When motorists pump gas, they see signs that show the price per gallon, ones that remind them to shut off their engines and others advertising specials inside the store.

Starting soon, some also will see stickers touting a new state law that could result in suspended drivers' licenses for those who drive off without paying.

The 400 members of the West Virginia Oil Marketers and Grocers Association is selling the stickers warning: "Pay for your gas, or lose your driver's license."

Although drive-offs have posed a problem for gas retailers for years, the problem has gotten worse this spring, said Janet Vineyard, executive director of the association.

"When this was passed in January, it was an issue, but not a huge one," she said. "Now with the price of gas up, it is a very big problem."

This year's Legislature passed Senate Bill 389, which changed the way the state will deal with those who drive off without paying.

In the past, doing so was a larceny punishable by up to a $2,500 fine, Vineyard said.

Since the revised law took effect, the penalty for a first-time offense is the same. But for a second offense, the law provides up to a six-month suspension of a driver's license. The penalty for a third offense is a one-year suspension.

The association hopes the tougher penalties will deter gas thefts, Vineyard said.

"This is really good for everybody," she said.

"If someone drives off without paying, that can really hurt small (retailers). They have to make up for it somehow, usually by raising prices."

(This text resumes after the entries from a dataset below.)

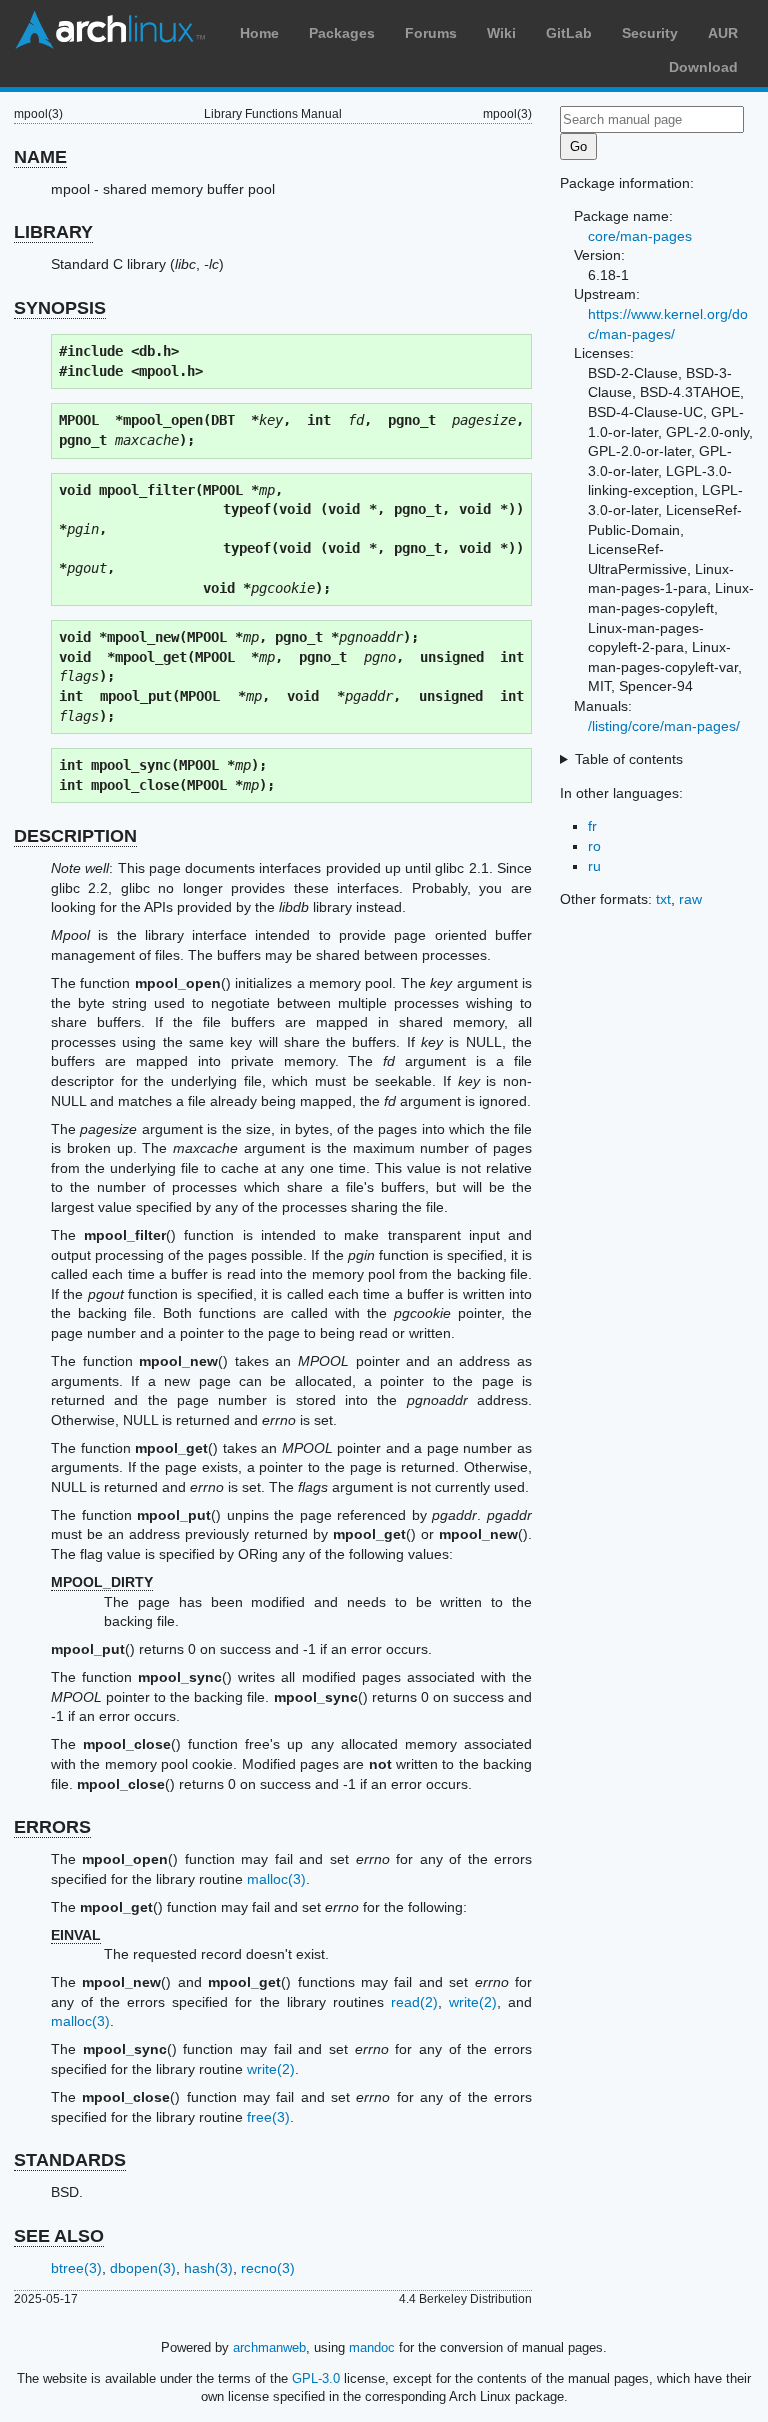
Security (650, 33)
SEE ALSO (59, 2236)
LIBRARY (53, 232)
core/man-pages (640, 236)
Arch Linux (110, 30)
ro (594, 846)
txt (663, 899)
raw (690, 899)
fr (592, 826)
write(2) (473, 2002)
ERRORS (52, 1827)
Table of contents (629, 759)
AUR (723, 33)
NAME (40, 157)
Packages (342, 33)
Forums (431, 33)
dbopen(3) (143, 2268)
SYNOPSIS (60, 308)
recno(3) (268, 2268)
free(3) (268, 2117)
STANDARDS (70, 2160)
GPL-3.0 (316, 2378)
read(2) (414, 2002)
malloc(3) (276, 1879)
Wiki (501, 33)
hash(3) (208, 2268)
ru (594, 866)
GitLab (569, 33)
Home (259, 33)
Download (703, 67)
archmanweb (269, 2347)
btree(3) (76, 2268)
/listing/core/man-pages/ (664, 726)
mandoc (372, 2347)
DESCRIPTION (75, 836)
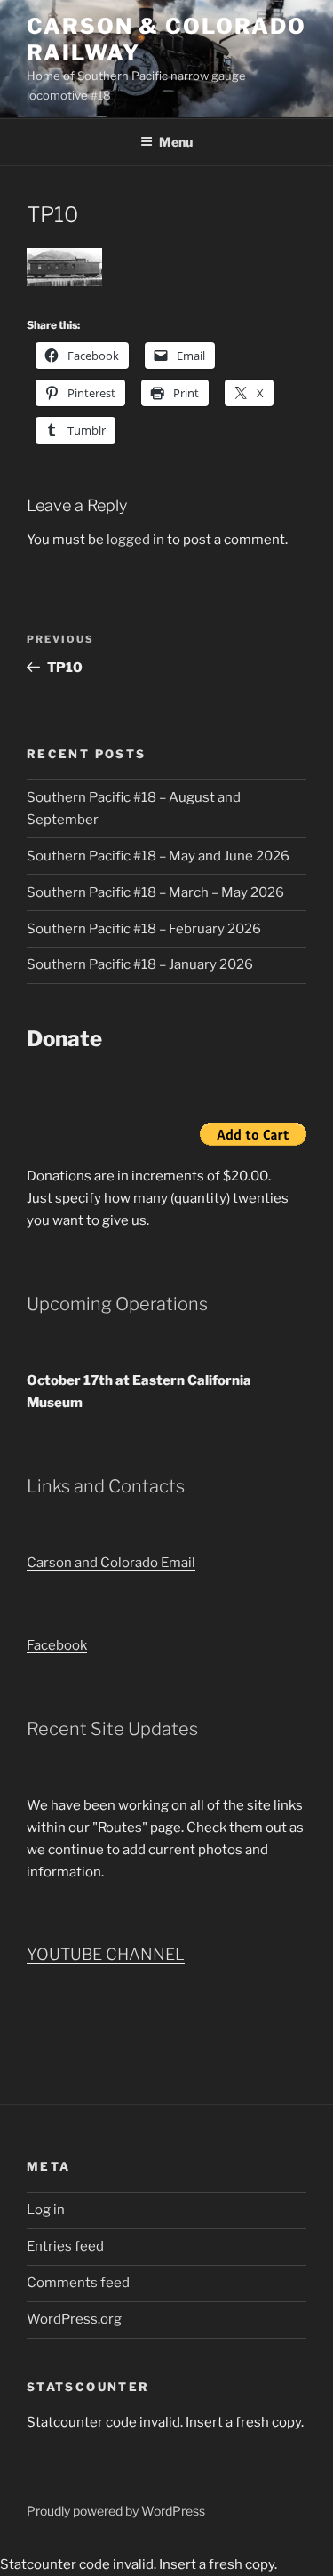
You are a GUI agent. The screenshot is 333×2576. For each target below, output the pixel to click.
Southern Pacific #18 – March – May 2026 (155, 892)
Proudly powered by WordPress (116, 2510)
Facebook (57, 1645)
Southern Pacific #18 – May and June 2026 (158, 856)
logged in (135, 540)
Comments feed (78, 2283)
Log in (46, 2210)
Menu (176, 141)
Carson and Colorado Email (111, 1563)
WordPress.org (74, 2319)
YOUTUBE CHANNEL (106, 1954)
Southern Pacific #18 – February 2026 (144, 929)
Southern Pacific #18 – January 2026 (140, 964)
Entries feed (65, 2246)
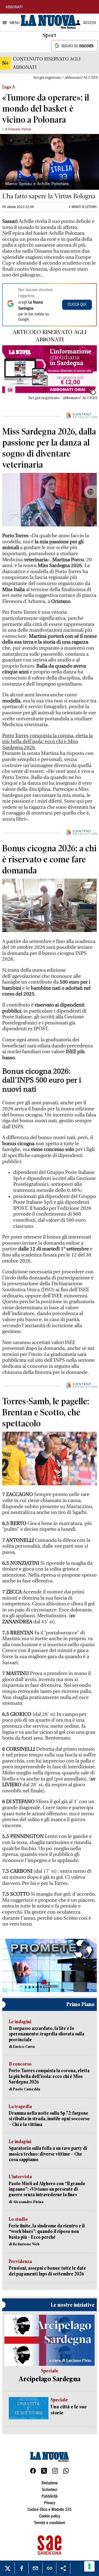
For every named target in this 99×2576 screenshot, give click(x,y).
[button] (49, 1964)
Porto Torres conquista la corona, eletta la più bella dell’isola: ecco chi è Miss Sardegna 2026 (47, 741)
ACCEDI (89, 23)
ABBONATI (14, 7)
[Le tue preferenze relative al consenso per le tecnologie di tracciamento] (89, 2566)
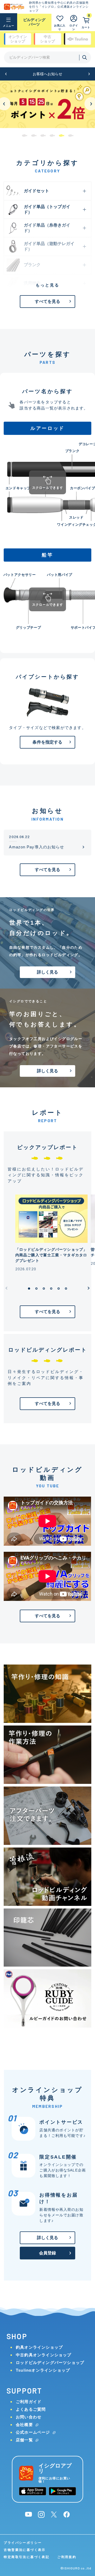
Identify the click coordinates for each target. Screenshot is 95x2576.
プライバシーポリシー (23, 2543)
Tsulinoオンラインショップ (43, 2370)
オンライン (17, 39)
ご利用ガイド (28, 2401)
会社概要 (24, 2424)
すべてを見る (47, 301)
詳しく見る (47, 972)
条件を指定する (47, 742)
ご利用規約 (66, 2557)
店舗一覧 (24, 2440)
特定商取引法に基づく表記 (26, 2557)
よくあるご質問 (31, 2409)
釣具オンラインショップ (39, 2347)
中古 (47, 39)
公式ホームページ (33, 2432)
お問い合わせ (28, 2417)
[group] (47, 104)
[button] (6, 74)
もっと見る (47, 285)
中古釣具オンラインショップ (44, 2355)
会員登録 (47, 2253)
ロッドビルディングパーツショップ (50, 2362)
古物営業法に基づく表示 (24, 2550)
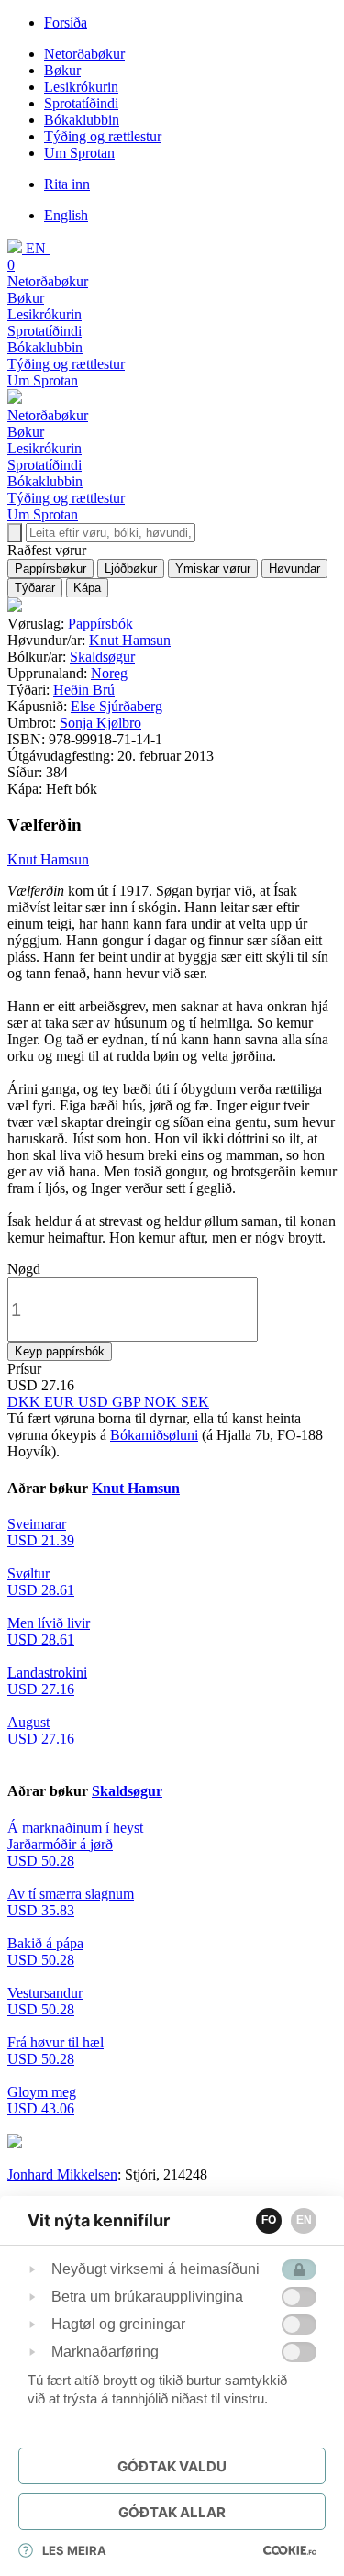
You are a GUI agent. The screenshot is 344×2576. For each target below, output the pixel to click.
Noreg (109, 673)
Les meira (74, 2550)
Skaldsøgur (102, 656)
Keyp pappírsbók (60, 1351)
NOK (162, 1402)
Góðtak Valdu (172, 2466)
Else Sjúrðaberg (116, 706)
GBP (128, 1402)
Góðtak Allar (172, 2512)
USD (95, 1402)
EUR (61, 1402)
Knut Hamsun (130, 640)
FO (268, 2220)
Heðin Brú (84, 689)
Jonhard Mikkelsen (62, 2174)
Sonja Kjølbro (100, 722)
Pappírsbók (100, 623)
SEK (195, 1402)
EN (304, 2220)
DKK (25, 1402)
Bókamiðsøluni (154, 1435)
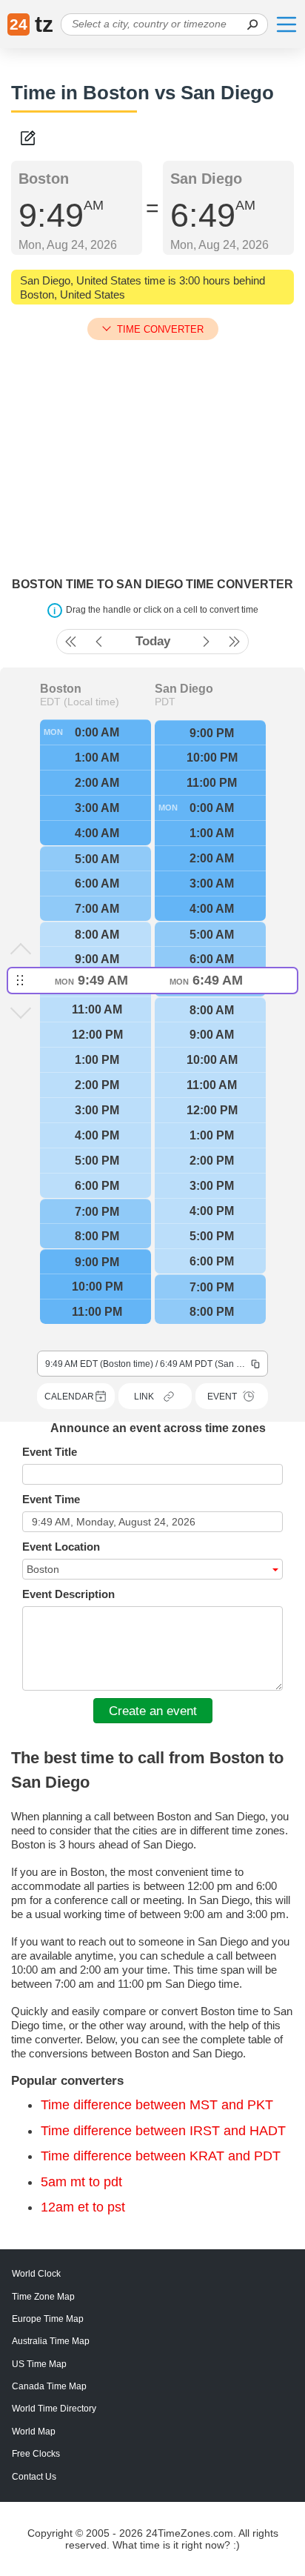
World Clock (36, 2274)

Association members include everything from "mom and pop" stores, to larger chains with nearly 100 locations throughout the state, she said.

In addition to lobbying for tougher penalties, association members and other stores have taken measures to prevent gas thefts, Vineyard said. Cameras, undercover employees and other measures help police nab those who fill up and flee.

Although drive-offs are a problem everywhere in the state, it is worse in certain areas, Vineyard said.

"It's worse for stores along the interstates or on the border," she said.

Catching thieves requires help from local police, she said. But coverage varies from place to place.

"A lot depends on how much law enforcement can help," she said. "In a lot of areas, they have their plates full and can't help as much."

Not everyone who drives off without paying is a criminal. Some just forget to pay.

"We're not going after those people," she said.